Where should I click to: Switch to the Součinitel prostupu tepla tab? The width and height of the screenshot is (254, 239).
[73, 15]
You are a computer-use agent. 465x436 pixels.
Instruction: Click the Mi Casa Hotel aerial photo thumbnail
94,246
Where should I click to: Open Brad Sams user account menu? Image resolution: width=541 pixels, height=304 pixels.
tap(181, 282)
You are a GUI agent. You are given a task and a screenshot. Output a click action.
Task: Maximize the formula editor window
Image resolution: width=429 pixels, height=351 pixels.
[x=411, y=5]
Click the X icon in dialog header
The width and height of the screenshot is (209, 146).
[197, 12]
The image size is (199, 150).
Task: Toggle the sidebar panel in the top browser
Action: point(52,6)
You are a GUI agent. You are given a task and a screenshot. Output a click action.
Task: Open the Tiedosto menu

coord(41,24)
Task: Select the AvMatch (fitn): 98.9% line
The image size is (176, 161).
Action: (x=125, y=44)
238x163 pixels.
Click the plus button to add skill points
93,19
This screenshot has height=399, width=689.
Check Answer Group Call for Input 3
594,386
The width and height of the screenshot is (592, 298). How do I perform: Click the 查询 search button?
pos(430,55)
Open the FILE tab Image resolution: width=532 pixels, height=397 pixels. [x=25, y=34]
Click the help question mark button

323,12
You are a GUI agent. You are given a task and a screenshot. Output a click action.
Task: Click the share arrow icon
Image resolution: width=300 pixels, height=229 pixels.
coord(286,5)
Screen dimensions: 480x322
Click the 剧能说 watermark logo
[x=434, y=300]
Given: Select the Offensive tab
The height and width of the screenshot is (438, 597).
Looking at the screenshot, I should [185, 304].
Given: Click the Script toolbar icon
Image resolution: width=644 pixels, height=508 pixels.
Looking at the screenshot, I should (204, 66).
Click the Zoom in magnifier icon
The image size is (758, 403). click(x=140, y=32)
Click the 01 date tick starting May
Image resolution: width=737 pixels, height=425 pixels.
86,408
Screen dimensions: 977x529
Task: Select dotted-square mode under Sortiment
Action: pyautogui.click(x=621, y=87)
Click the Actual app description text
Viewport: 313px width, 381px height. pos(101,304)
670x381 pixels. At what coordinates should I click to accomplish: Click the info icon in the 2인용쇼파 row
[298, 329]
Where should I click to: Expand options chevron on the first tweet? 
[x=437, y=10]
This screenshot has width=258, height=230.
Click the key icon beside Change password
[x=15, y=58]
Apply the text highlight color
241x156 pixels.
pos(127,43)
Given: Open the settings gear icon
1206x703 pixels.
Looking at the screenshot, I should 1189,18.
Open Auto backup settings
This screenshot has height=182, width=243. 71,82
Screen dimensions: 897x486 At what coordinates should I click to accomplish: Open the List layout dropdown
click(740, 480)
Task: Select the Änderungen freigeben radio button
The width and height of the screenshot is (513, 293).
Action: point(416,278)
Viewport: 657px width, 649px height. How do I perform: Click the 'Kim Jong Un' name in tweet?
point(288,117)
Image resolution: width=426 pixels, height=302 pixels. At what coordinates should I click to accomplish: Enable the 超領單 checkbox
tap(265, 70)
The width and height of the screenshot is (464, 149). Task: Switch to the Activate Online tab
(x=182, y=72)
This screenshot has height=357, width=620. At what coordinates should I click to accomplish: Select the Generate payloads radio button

_WHAT YOU SHOULD DO_
The answer must be the lines from the one containing "Image resolution: width=426" through the last line of the records, written out exactly; please include nothing more.

_ANSWER TO THIS EXERCISE_
Image resolution: width=426 pixels, height=302 pixels. At what coordinates should I click to accomplish: Enable the 超領單 checkbox
tap(265, 70)
The width and height of the screenshot is (464, 149). Task: Switch to the Activate Online tab
(x=182, y=72)
This screenshot has height=357, width=620. At what coordinates should I click to accomplish: Select the Generate payloads radio button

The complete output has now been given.